MP wants Libya cash for helping oust Gaddafi
Libya should pay back Britain for the costs of its military operations against Muammar Gaddafi, an MP has said.
Daniel Kawczynski, the chair of parliament's all-party parliamentary group on Libya, told politics.co.uk he wanted to see the national transitional council make the payments as soon as oil production resumes.
"There should be a timetable for when the country starts to get back on its feet that repayments are made to the United Kingdom," he said.
"It can't be for the British taxpayer to fund conflicts all around the world. We have got massive debts, we're spending £120 million a day servicing our national debt.
"This is not something to be embarrassed about. We have put our soldiers' lives at risk. We have spent an inordinate amount of money in pursuing this war. And, quite frankly, we've done them a great service."
The final cost of the Libya conflict to the UK taxpayer will not be known until operations cease. Latest estimates from the Ministry of Defence put the estimated bill for the first six months of operations at £260 million.

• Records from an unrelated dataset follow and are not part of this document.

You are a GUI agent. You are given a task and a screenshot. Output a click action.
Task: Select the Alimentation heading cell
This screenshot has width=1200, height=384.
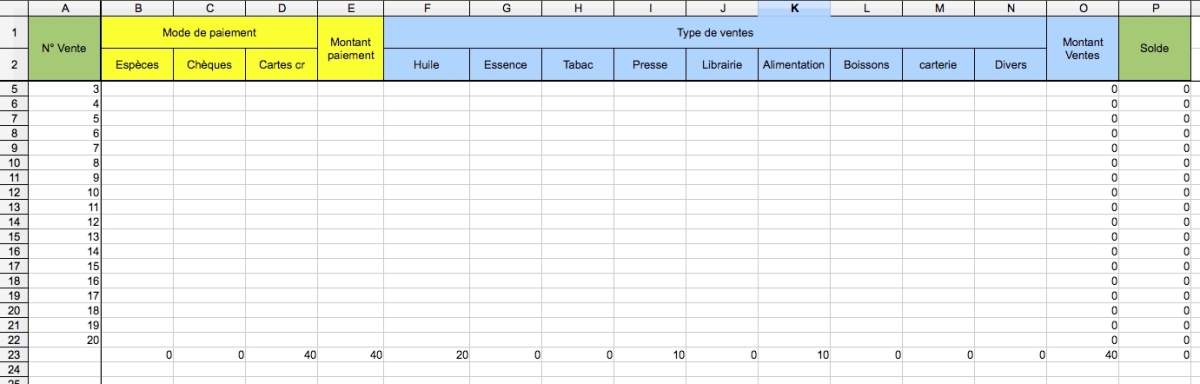pyautogui.click(x=794, y=65)
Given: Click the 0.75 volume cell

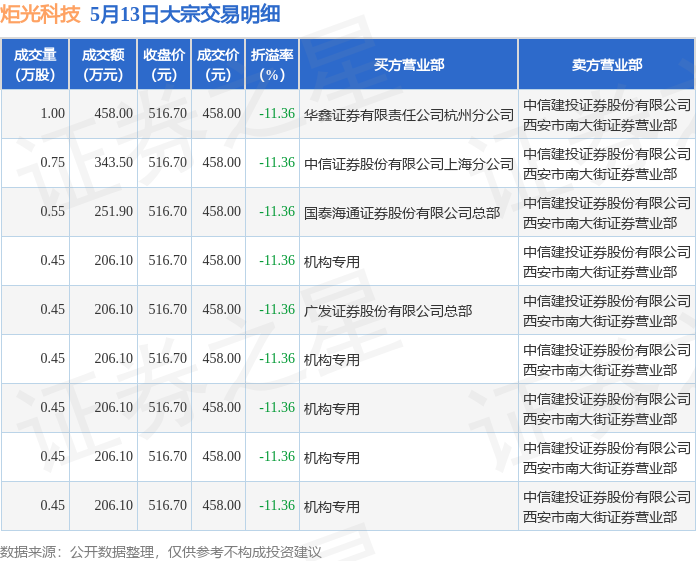Looking at the screenshot, I should point(52,162).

Mr Kawczynski said he expected Libya would be able to pay the bill in spite of Colonel Gaddafi's "megalomaniac economics". The NTC could draw on up to $450 billion held around the world with the Libyan sovereign welfare fund, he suggested.
The Ministry of Defence said any refund would go to Nato rather than directly to Britain.

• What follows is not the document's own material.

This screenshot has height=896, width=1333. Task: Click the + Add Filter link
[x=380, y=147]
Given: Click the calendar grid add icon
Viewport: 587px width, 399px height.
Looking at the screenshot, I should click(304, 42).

"It would be strange, if the new regime in Libya was minded to make a contribution or refund the costs of the Nato operation, just to provide money to one participating country rather than to everyone," a spokesperson said.

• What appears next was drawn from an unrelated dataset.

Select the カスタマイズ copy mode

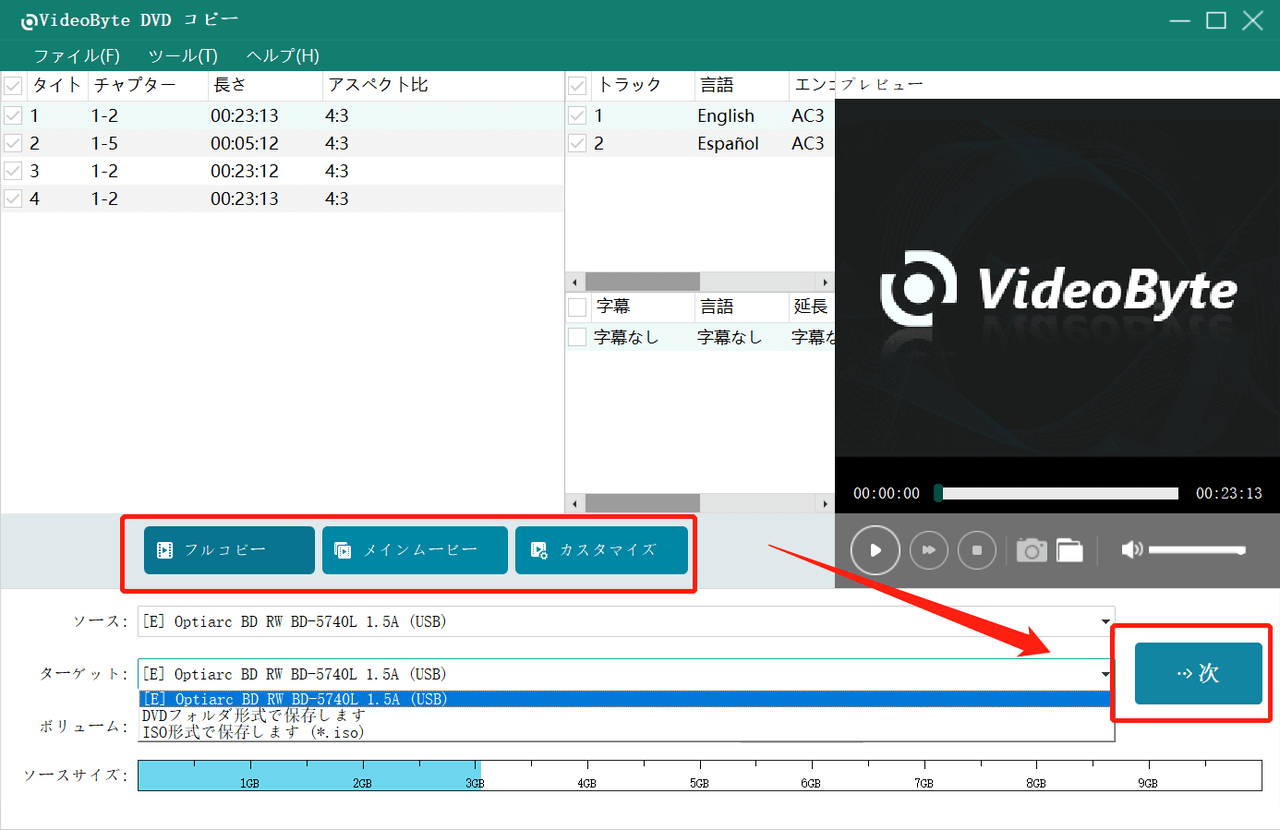click(x=601, y=550)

Libya has two per cent of the world's oil reserves and the UK government is already considering its options in winning contracts under the NTC.
"The UK has active plans to help British businesses get back into the Libyan market," a Whitehall source said.
"British oil companies have been major players in Libya and I'm sure they'll want to get back in there."
Mr Kawczynski argued that a decision by Libya to repay Britain would remove suspicions about the neutrality of business deals.
He added: "We need to have a clean sheet, whereby we can approach them for contracts like any other country without somebody saying 'the Brits have won that contract because we're in hock to them. They are using their position, having helped to liberate our country, to ensure all the contracts go to them'.
"We need to wipe the slate clean by having a payment to cover the costs of our engagement in that."
He pointed out that Kuwait had contributed to the cost of the first Gulf War after it was invaded by Saddam Hussein's Iraq.
The kingdom paid the US around $16 billion alone to offset the cost of US Desert Shield and Desert Storm.